The art collection here at The New School is striking. As I’ve engaged with it, I’ve wondered about the circumstances, context, and criteria for purchase. I know that several pieces, such as the Orozco murals have been contentious and others, like the Kara Walker installation in Arnhold Hall, are profoundly provocative, reflecting an intentional political stance.  I also wonder, therefore, what the presuppositions are about how we engage with such work in our hallways.  Our website states that The New School Art Collection  ‘is a resource where issues and ideas relevant to our times are explored in a creative and engaged fashion…’ and is intended to ‘offer a context of the collections relevance to the wider discussions taking place within The New School community’.

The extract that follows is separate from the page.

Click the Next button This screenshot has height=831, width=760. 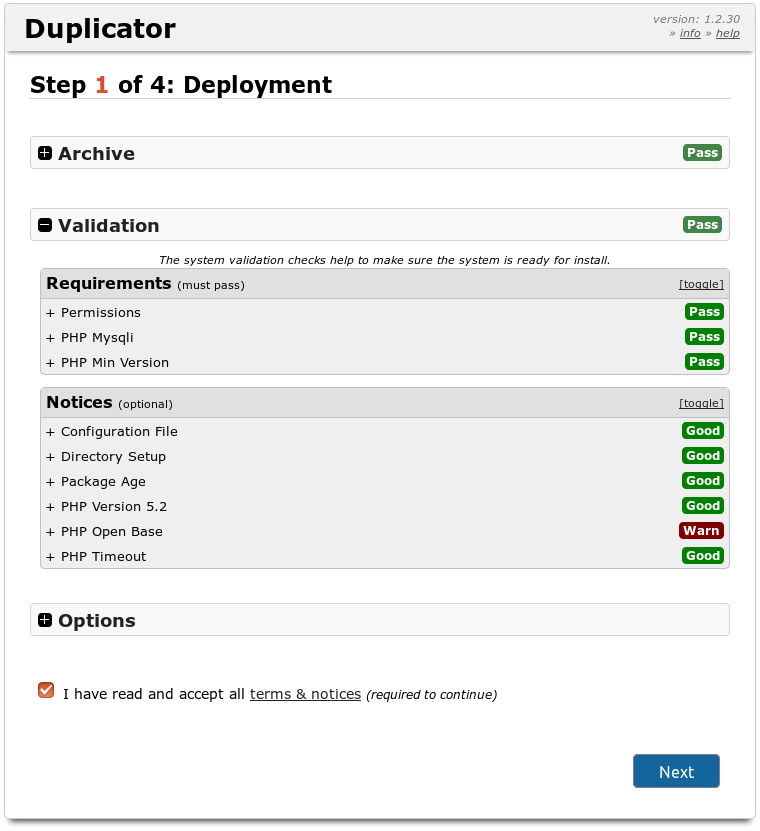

My first contact with the Collection was curiously personal.  I saw Willie Doherty’s The Other Side and felt a connection to the desolate landscape. As I drew closer I was surprised to see that it was about the Irish Conflict; after all I had lived through that in England as a child and teenager.  This was a “Civil Rights” conflict known as the ‘Troubles’ between the British armed forces and paramilitary networks, including the Irish Republican Army (IRA).  Immediately in front of that was the piece from Peter Gee, an artist born in Leicestershire, only thirty minutes from where I’m from, but who worked extensively in New York. His piece was entitled Freedom, Equality and Martin Luther King Jr., Martin Luther King Portfolio, 1968.  It is a text based graphic piece of repeated words, Freedom, Equality, Righteousness, Tranquility, Independence, Brotherhood, and Civil Rights. My final selection was Erika Rothenberg’s  Greetings which seems to satirize America’s approach to immigrant arrivals and their desire for freedom.  The Collection has a kind of boldness and intentionality.

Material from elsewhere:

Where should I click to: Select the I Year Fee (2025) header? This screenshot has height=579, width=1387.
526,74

As someone who is still an outsider to the U.S., I see unspeakable things happening in terms of race that leave me shocked and saddened— in many ways, the plantocracy remains alive and in some ways unchallenged in the USA. Racism, whether framed as unintentional or unintended, is jarring.  And yet, I find that it was here at The New School that Martin Luther King spoke on February 6, 1964, at the “American Race Crisis” lectures.  What is the relationship of that institution to us now—who were we then and are we the same now?   

What do ‘Freedom’ and ‘Integrity’ mean for us at an institutional and individual level?

What do we leave unsaid? What fears still remain in these walls that cause things to be left unsaid?

What is the relationship of the politically powerful ideas embedded in the works in the Collection to the ways in which our everyday business is conducted in this institution?